Lanci set the binders and papers on the table in front of him. I recognized my blog’s logo on the top sheet and saw a single paragraph marked. I knew which one.
I first interviewed Lanci in January, a week after he announced his run for county executive. I
slammed him on my blog for not knowing the county government well. I’d asked him to critique the county’s economic development department and he gave a maddening non-answer.
“There are a lot of things I can’t comment on without getting in the belly of the beast,” he said then. “I’m not promising anything until I get inside.”
I wrote: “This sounds too much like,
Trust me, I'll figure it out. Before voters can trust him as a turnaround expert, Lanci needs to show that his business turnaround experience is relevant to county government.”
Now, in our second interview, Lanci wanted to confront what I’d written. He turned one of my questions around and read my “Trust me” paragraph back to me.
“The challenge, I consider legitimate, a great question,” Lanci told me. “I answer it the way I’ve always done business. I look at the county as if I’m buying it.”
I don’t know if I’d nudged him to dig deeper, or if he’d meant to do it all along. But the guy had done his research.
“I’ve had about 60 agency visits, meeting with directors and with staff,” he said. “And as a result of that, I’ve put together my plan. Now, I’m not going to share the details with you because —
“There’s 60 of them,” I said.
“That wouldn’t be prudent at this time either, to lay out the plans for everyone else to take a look at.” (Meaning the other candidates, I assumed.)
He opened a binder. “I have each budget for each agency I reviewed. I have the director, a bio of the agency, as well as photos of directors.”
Lanci said he thought some county departments were working just fine, including Developmental Disability and, surprisingly, Children And Family Services. He defended Deborah Forkas,
CFS’s embattled director, as a “professional of the highest standard,” unfairly blamed for abuse of kids in families the agency monitored. The law prefers that kids be reunited with their parents, Lanci noted. “It’s easy to say it’s the director’s fault. It’s not the director’s fault.”
He promised to reorganize the auditor’s and recorder’s offices, but wouldn’t tell me which other offices he thought needed improvement.
“The last thing you want to be perceived [as] is a bull in a china shop before you get there,” he said. “That’s not what I am. I don’t want people to anticipate things that aren’t real, just because I say, this department has issues.”
I suggested he was passing up a chance to show voters what sort of change he’d deliver.

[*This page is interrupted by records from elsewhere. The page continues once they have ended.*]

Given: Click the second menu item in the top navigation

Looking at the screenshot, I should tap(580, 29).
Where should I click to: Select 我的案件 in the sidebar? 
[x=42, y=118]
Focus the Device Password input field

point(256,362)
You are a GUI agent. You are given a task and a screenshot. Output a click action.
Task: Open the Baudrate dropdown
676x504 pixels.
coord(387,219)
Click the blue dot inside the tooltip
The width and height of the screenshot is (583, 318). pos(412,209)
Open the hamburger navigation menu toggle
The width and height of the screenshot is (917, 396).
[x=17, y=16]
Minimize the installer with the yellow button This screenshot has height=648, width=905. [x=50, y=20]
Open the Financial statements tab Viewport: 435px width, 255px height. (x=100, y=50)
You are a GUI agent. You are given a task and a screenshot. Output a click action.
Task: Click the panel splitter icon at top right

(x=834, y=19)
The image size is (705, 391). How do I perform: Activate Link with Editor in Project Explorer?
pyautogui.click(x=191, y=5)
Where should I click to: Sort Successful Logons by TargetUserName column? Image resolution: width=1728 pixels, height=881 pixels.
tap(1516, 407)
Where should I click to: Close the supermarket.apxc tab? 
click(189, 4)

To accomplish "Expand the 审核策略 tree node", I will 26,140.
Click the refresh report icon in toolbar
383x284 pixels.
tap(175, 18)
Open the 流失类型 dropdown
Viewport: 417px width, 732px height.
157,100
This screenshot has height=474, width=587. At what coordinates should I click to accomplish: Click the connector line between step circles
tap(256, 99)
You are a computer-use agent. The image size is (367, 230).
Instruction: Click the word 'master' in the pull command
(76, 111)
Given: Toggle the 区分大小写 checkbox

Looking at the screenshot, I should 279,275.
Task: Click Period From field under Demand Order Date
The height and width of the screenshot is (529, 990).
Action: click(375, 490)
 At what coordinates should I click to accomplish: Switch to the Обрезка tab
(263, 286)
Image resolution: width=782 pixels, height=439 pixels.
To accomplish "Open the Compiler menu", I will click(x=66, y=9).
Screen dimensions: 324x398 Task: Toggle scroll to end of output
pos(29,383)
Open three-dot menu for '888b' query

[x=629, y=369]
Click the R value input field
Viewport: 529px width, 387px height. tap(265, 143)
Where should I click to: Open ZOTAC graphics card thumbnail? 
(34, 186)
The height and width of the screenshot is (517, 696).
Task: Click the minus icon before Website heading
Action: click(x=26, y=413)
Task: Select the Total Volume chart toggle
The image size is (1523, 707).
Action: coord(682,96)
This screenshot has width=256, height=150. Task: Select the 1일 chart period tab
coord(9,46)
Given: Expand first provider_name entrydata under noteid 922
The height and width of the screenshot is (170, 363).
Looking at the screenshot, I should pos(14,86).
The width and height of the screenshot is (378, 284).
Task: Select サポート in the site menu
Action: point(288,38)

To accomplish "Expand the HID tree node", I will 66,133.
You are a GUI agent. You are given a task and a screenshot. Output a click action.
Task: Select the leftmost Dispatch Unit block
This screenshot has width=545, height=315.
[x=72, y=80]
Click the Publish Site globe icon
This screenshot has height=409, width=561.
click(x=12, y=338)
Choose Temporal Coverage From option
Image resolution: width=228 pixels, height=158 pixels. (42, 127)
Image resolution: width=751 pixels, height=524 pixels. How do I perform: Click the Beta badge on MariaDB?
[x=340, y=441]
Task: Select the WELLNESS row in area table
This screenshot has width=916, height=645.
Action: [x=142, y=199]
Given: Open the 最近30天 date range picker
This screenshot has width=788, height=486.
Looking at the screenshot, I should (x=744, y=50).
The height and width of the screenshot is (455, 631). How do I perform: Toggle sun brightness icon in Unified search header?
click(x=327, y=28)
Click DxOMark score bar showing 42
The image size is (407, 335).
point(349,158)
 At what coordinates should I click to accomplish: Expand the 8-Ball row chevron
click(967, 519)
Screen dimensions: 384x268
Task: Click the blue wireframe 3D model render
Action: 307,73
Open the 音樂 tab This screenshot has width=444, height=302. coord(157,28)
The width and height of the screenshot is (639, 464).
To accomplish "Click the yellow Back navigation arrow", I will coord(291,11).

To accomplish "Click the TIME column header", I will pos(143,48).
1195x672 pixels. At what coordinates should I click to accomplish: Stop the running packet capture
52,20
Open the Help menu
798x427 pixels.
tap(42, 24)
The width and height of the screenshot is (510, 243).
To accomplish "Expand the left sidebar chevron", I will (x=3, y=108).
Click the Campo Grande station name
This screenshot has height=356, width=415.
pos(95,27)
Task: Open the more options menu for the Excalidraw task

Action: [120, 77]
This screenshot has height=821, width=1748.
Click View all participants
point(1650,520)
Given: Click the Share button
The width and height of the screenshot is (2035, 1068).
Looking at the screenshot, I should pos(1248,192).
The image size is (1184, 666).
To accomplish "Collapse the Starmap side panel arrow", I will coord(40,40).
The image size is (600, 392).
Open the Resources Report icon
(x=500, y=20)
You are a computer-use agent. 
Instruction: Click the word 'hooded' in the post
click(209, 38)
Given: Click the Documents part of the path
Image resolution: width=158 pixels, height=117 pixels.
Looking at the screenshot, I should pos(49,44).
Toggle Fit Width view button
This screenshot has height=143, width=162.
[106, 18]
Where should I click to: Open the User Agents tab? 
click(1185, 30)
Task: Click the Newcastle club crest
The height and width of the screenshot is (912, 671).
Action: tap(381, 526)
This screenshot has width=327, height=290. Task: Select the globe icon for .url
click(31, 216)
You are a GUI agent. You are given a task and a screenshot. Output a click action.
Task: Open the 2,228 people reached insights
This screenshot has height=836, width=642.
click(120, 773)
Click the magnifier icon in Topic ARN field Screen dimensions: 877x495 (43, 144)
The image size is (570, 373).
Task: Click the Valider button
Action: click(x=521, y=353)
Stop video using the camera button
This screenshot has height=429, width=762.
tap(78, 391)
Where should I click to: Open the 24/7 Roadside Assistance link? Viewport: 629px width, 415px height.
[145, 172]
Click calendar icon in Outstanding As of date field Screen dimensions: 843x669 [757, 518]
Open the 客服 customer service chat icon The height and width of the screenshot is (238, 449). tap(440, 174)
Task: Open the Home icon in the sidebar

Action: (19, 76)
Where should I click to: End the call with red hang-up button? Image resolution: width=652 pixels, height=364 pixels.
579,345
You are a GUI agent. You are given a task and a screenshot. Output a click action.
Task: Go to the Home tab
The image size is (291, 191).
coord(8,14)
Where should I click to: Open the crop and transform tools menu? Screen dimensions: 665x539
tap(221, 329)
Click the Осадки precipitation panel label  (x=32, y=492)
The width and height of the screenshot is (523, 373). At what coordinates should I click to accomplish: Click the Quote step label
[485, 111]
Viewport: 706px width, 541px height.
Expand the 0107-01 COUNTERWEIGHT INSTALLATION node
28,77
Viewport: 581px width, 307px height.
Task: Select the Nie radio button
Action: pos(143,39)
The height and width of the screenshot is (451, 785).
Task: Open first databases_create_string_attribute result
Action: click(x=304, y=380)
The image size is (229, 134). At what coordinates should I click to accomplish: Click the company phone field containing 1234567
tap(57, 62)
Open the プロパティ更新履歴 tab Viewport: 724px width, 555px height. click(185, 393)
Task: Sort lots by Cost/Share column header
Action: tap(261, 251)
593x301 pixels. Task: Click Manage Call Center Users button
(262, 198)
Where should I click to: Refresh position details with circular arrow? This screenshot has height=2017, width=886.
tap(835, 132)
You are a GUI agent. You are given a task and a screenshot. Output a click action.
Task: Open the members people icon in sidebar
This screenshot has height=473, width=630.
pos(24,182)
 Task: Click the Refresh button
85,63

“I’m schooled on the business of the county,” he replied. “They can trust that if I spent the time getting that information, I know which [agencies] are the tough ones, and the ones I need to deal with. … This is that part where you said ‘Trust me.’ I ask you to trust me not based on my statement, ‘Trust me.’ Trust me based on the work that I’ve done.”
I left full of conflicting thoughts about Lanci. By the interview’s end, he’d reinforced my feeling that he’d have
trouble getting along with other elected officials. He told me he’d press Northeast Ohio’s congressional delegation to bring home more federal spending.
“Every one of these people are going to be called in and are going to be required to be part of the solution,” he declared: “Every other senator, every other [U.S.] representative, the governor, treasurer, everybody, has got to work for Cuyahoga County.”
To the best of my knowledge, county officials don’t “call in” governors, senators or congressmen. They have to ask them for help. Politely.
But addressing my criticism showed his willingness to tackle a challenge. And he proved this much: He’s worked hard to figure out county government in case voters choose him on Tuesday.